• Written problem: Reproduce the lines starting with the one containing "At what coordinates should I click to accomplish: Remove" and going on through the one containing "tap(88, 575)", switching "icon" to "symbol" and leaving everything else unchanged.
— START Working data —
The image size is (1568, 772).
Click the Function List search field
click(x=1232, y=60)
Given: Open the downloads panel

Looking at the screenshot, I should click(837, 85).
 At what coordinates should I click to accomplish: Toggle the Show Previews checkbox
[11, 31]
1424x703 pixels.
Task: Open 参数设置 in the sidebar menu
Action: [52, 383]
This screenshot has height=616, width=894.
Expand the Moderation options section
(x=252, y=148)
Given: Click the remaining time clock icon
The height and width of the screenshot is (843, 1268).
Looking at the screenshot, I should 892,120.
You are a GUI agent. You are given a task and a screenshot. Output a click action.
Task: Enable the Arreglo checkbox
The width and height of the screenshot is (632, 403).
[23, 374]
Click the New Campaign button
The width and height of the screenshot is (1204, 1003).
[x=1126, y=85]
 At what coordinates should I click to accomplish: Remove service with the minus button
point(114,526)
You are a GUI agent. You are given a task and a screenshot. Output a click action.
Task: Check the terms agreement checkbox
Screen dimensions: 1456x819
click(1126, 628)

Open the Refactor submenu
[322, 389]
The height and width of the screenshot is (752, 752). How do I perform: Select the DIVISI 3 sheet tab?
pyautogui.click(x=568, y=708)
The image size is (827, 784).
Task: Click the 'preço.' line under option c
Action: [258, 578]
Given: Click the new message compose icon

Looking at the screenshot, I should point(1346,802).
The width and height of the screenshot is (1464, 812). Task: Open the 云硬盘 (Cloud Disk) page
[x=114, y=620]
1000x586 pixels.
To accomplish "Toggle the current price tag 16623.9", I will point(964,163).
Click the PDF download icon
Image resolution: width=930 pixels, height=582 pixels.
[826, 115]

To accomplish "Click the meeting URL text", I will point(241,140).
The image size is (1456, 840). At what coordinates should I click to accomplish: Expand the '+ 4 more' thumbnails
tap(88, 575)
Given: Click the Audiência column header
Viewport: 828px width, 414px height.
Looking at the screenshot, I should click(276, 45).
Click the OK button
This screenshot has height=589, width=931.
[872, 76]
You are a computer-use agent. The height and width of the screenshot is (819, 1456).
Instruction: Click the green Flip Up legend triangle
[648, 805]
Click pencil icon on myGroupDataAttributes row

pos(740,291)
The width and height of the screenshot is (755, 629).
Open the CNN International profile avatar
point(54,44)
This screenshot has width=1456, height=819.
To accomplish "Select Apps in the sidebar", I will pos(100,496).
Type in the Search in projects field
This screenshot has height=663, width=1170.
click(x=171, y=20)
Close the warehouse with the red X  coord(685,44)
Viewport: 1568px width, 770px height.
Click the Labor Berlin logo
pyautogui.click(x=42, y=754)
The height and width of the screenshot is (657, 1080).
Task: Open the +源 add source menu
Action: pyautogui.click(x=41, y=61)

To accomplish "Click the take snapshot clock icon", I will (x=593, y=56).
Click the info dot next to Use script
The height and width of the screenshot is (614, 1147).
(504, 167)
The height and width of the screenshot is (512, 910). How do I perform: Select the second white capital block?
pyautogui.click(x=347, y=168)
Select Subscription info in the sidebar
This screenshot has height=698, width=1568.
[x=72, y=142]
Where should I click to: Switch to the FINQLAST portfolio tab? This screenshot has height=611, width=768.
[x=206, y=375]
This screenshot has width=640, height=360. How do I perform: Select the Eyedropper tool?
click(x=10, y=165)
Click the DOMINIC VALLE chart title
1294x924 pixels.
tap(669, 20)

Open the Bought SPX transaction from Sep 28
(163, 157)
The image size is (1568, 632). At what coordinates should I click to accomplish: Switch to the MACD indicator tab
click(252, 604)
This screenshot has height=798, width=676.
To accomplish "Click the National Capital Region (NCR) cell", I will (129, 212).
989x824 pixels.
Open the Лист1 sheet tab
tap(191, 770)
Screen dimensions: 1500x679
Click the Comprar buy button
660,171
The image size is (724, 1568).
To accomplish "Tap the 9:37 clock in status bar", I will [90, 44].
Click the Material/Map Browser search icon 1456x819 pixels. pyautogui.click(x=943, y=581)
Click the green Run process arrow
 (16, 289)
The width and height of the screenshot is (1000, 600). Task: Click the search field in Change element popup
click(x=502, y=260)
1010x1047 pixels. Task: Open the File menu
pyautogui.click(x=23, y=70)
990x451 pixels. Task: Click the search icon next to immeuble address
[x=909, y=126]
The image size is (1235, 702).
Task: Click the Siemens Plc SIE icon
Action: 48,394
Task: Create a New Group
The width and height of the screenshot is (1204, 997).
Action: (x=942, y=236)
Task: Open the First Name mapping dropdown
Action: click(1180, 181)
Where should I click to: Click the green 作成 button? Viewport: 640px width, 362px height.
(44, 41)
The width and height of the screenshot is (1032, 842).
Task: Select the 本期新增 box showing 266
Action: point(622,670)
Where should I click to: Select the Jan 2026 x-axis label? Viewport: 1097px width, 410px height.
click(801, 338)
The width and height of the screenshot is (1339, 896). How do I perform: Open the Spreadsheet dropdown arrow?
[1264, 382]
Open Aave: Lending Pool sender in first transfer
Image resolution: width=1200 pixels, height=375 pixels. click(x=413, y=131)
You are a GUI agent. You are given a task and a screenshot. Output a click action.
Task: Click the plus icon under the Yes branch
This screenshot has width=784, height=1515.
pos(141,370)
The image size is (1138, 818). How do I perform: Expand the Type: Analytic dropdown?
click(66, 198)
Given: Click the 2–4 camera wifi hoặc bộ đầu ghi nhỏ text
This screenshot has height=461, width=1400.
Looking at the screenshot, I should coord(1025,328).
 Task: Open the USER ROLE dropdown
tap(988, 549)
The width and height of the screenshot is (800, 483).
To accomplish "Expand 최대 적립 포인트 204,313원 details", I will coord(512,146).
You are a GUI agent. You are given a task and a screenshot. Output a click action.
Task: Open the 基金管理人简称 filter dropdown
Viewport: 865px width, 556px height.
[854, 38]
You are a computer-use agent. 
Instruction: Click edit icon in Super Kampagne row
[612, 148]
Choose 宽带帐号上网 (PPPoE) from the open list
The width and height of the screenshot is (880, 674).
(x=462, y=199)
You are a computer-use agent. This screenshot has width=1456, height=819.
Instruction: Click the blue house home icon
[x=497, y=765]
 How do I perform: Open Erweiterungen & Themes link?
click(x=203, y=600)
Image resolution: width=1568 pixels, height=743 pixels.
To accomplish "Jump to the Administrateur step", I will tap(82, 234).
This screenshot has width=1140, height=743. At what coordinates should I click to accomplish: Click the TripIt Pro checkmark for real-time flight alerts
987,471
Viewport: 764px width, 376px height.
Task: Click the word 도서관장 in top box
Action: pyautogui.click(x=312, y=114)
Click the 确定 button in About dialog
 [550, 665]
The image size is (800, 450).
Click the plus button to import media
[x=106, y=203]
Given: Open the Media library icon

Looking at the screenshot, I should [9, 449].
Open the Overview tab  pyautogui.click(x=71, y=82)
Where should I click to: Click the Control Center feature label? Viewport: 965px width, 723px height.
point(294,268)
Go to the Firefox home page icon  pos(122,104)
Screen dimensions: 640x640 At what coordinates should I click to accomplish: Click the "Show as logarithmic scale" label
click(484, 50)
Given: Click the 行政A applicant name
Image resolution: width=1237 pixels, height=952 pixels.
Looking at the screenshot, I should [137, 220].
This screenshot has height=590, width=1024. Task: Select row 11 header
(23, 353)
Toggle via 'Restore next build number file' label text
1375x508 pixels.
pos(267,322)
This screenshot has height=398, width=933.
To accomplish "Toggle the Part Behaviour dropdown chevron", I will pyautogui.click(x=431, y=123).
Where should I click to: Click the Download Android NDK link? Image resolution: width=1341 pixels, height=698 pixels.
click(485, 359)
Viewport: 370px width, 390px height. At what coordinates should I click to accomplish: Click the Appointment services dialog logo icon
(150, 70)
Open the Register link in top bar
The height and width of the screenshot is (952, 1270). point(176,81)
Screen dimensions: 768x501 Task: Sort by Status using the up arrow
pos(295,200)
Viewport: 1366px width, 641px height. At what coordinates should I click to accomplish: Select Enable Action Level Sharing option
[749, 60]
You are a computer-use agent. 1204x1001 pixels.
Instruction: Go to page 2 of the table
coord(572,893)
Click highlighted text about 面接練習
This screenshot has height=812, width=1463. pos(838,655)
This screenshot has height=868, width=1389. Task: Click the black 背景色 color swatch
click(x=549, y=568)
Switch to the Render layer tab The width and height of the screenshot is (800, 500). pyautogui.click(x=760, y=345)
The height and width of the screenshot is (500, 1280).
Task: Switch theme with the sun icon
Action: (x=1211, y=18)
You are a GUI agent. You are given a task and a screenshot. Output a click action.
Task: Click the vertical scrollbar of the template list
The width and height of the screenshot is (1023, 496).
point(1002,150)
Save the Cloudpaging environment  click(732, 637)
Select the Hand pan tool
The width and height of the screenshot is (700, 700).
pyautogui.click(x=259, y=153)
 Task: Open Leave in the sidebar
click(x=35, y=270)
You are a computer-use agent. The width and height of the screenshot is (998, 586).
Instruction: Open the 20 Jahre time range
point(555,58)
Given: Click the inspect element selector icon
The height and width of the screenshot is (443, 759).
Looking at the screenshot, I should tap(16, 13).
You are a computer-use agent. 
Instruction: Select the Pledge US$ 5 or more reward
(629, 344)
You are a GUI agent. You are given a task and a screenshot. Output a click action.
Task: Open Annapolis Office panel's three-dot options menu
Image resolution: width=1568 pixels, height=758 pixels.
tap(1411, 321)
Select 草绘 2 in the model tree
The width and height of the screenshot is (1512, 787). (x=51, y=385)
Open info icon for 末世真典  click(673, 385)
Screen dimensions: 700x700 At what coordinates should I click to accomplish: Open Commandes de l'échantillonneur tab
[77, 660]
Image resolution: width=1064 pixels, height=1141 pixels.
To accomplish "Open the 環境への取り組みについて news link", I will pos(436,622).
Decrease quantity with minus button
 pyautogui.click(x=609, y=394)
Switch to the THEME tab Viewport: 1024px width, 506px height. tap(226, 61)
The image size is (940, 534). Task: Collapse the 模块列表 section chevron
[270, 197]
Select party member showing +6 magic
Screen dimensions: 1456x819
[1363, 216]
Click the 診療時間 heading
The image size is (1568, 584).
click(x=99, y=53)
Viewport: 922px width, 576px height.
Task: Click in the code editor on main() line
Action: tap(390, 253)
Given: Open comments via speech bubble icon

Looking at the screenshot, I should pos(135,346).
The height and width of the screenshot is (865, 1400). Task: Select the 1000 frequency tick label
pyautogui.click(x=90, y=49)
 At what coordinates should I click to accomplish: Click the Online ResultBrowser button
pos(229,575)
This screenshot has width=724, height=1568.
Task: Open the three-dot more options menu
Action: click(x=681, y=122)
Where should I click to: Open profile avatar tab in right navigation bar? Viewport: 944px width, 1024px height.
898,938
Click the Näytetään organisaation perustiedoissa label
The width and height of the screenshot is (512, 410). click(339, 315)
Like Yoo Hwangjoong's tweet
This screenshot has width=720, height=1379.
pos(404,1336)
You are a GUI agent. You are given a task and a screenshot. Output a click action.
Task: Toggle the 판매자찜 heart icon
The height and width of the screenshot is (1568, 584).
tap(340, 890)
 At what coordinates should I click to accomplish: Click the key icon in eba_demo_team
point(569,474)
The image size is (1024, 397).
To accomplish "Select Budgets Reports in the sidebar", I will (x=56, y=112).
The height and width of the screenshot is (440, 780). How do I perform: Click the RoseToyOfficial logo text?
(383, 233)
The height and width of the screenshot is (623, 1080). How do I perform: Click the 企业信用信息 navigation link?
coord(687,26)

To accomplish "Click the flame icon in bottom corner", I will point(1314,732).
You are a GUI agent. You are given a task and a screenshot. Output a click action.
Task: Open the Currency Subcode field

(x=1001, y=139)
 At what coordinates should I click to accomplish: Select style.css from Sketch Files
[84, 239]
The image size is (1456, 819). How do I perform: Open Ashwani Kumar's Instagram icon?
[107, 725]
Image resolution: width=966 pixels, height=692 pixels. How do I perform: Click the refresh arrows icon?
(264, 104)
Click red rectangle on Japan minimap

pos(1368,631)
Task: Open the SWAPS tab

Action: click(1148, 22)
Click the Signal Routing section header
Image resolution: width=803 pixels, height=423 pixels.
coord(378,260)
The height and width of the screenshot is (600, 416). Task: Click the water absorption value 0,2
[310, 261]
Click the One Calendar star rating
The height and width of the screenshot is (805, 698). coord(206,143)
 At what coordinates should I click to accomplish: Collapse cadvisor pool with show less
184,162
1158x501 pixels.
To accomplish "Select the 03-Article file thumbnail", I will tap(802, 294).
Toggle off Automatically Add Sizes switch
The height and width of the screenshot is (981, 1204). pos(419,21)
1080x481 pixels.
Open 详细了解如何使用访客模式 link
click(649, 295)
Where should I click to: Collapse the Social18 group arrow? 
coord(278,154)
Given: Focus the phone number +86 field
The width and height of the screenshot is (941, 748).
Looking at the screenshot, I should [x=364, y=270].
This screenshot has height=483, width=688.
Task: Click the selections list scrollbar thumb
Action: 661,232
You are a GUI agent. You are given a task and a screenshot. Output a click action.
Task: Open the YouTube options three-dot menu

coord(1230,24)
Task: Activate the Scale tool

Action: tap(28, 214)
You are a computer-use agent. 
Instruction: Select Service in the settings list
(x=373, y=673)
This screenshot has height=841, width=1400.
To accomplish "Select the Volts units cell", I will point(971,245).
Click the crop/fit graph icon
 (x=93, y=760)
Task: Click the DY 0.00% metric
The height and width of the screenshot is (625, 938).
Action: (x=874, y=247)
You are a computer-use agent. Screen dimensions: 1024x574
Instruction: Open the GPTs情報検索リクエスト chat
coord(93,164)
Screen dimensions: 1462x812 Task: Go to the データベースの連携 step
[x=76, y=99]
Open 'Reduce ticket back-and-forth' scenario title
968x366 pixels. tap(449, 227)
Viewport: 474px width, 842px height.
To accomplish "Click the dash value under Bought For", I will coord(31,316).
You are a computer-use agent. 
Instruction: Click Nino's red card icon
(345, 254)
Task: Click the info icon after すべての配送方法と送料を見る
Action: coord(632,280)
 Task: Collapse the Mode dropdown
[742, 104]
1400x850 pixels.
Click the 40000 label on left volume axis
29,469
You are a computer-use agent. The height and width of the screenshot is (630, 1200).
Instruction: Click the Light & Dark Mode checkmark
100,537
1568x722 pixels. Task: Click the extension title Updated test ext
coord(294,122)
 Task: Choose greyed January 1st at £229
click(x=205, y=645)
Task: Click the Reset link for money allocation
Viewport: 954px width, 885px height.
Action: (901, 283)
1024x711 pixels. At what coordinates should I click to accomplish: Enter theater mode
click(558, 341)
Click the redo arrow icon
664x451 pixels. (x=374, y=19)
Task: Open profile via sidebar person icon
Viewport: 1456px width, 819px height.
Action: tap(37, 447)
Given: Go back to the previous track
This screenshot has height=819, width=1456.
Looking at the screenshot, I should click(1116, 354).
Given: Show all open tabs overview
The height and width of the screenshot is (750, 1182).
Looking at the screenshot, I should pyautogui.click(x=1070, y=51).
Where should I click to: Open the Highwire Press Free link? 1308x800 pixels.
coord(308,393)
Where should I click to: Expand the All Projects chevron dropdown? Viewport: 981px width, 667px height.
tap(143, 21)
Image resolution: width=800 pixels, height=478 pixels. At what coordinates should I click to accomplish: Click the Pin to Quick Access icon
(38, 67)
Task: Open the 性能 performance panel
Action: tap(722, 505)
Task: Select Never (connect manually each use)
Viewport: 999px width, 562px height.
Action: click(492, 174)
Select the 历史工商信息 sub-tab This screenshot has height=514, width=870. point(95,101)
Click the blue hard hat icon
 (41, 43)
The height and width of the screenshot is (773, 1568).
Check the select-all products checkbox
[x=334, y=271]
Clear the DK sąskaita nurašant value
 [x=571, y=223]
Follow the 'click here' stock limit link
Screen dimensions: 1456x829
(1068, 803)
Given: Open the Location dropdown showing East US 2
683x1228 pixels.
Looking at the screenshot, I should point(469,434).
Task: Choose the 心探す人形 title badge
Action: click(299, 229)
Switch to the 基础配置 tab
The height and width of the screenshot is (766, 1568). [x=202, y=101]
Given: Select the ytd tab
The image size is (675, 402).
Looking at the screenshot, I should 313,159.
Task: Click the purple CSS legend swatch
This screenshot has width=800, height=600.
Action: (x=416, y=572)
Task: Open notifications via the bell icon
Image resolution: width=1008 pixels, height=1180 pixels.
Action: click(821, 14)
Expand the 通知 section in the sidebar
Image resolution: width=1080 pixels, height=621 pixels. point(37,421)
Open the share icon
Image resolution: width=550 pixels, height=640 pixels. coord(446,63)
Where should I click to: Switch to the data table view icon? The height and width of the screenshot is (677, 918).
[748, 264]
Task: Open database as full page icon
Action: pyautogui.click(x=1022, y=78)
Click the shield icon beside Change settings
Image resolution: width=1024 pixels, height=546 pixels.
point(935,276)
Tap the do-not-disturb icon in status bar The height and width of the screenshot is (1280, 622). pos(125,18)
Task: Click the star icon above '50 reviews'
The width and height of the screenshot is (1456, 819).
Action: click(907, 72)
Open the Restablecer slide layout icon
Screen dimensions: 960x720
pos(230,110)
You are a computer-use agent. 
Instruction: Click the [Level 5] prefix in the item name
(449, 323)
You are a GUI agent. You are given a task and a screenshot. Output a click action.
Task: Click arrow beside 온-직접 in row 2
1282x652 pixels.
— END Working data —
• Written reply:
 At what coordinates should I click to accomplish: Remove service with the minus button
point(114,526)
You are a GUI agent. You are given a task and a screenshot. Output a click action.
Task: Check the terms agreement checkbox
Screen dimensions: 1456x819
click(1126, 628)

Open the Refactor submenu
[322, 389]
The height and width of the screenshot is (752, 752). How do I perform: Select the DIVISI 3 sheet tab?
pyautogui.click(x=568, y=708)
The image size is (827, 784).
Task: Click the 'preço.' line under option c
Action: [258, 578]
Given: Click the new message compose symbol

Looking at the screenshot, I should point(1346,802).
The width and height of the screenshot is (1464, 812). Task: Open the 云硬盘 (Cloud Disk) page
[x=114, y=620]
1000x586 pixels.
To accomplish "Toggle the current price tag 16623.9", I will point(964,163).
Click the PDF download symbol
Image resolution: width=930 pixels, height=582 pixels.
[826, 115]

To accomplish "Click the meeting URL text", I will point(241,140).
The image size is (1456, 840). At what coordinates should I click to accomplish: Expand the '+ 4 more' thumbnails
tap(88, 575)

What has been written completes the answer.